Clustering Tracing: Which Clustering Method?

As a newbie to Machine Learning, I have a set of toolpaths that can have different lengths. I want to group them, because some of them are actually the same way , and they just SEEM are different due to noise.

In addition, not all of them have the same length . Therefore, it is possible, although the path A does not coincide with the path B, but it is part of the path B. I want to represent this property after clustering.

I have only a little knowledge of K-means Clustering and Fuzzy N-means Clustering . How can I choose between the two? Or should I use other methods?

Any method that takes into account "affiliation"? (for example, after clustering, I have 3 clusters A, B and C One particular trajectory X refers to cluster A And the shorter trajectory Y , although it is not grouped into A , is identified as part of trajectory B )

==================== UPDATE =======================

The above trajectories are those of pedestrians. They can be represented either as a series of points (x, y) , or a series of step vectors (length, direction) . The presentation form is under my control.

+7
algorithm machine-learning cluster-analysis data-mining
source share
4 answers

It might be a little late, but I'm also working on the same issue. I suggest you take a look at TRACLUS , an algorithm created by Jae-Gil Lee, Jiawei Han and Kyu-Young Wang, published on SIGMOD07. http://web.engr.illinois.edu/~hanj/pdf/sigmod07_jglee.pdf

This is the best approach I've seen for clustering toolpaths because:

  • Common sub-trajectories can be detected.
  • Focuses on segments instead of dots (therefore, filters out noise emissions ).
  • He works on trajectories of various lengths .

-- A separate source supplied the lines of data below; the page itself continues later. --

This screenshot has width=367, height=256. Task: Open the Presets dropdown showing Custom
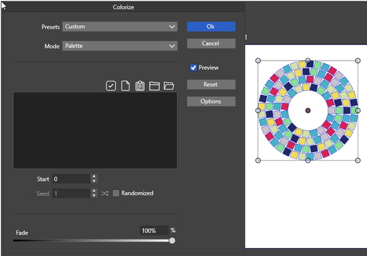point(119,27)
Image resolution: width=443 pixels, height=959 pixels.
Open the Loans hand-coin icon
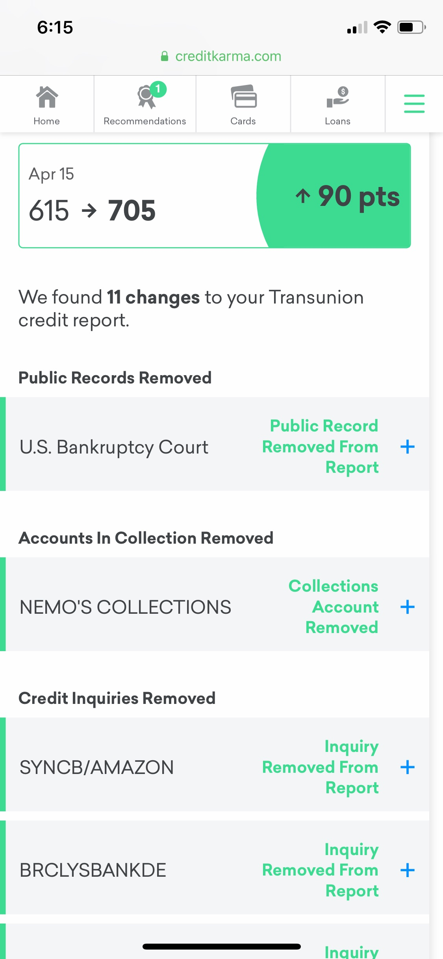point(337,97)
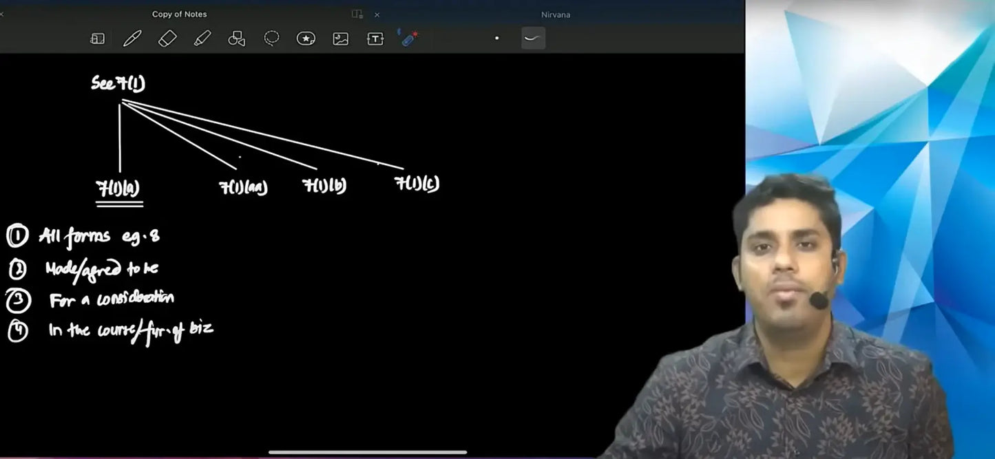
Task: Select the Eraser tool
Action: click(x=167, y=39)
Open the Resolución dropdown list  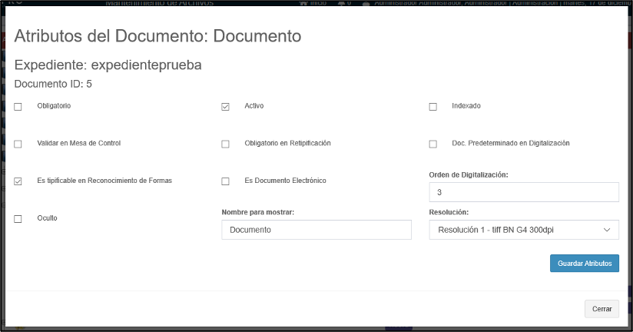[523, 230]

In principle, this is a two-phase approach:

  • First phase . Section. Divide the paths into segments. This is done using MDL optimization with complexity O (n), where n is the number of points in a given trajectory. Here, the input is a set of paths, and the output is a set of segments.

    • Difficulty: O (n), where n is the number of points on the trajectory
    • Entrance: a set of trajectories.
    • Output: setting D segments
  • Stage Two . Group. This phase discovers clusters using some version of density-based clustering, as in DBSCAN. The entrance to this phase is a set of segments obtained from the first phase, and some parameters of what constitutes the neighborhood, and the minimum number of lines that can make up a cluster. The output is a set of clusters. Clustering is done by segments. They define their distance measure, consisting of three components: parallel distance, perpendicular distance and angular distance. This phase has complexity O (n log n), where n is the number of segments.

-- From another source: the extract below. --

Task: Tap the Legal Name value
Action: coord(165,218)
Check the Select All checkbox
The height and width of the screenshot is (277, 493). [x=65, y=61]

    • Difficulty: O (n log n), where n is the number of segments on the set D
    • Input: set D segments, parameter E, which sets the proximity error, and parameter MinLns, which is the minimum number of rows.
    • Output: set the C cluster, that is, a cluster of segments (trajectory clusters).

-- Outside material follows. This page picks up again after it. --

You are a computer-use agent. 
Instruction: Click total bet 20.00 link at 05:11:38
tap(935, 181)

Finally, they compute for each cluster a a representative trajectory that is not something else that has detected a common subtraction in each cluster .

They have some pretty interesting examples, and the article is very well explained. Once again, this is not my algorithm, so be sure to bring them if you are doing research.

PS: I made some slides based on their work, for educational purposes only: http://www.slideshare.net/ivansanchez1988/trajectory-clustering-traclus-algorithm

+9
source share

Each clustering algorithm requires a metric. You need to determine the distance between your samples. In your case, a simple Euclidean distance is not a good idea, especially if the paths can have different lengths.

If you define a metric, you can use any clustering algorithm that allows you to customize the metric. You probably do not know the correct number of clusters in advance, and hierarchical clustering is a good option. K-tool does not allow you to customize the metric, but there are modifications of K-tools that do (for example, K-medoids)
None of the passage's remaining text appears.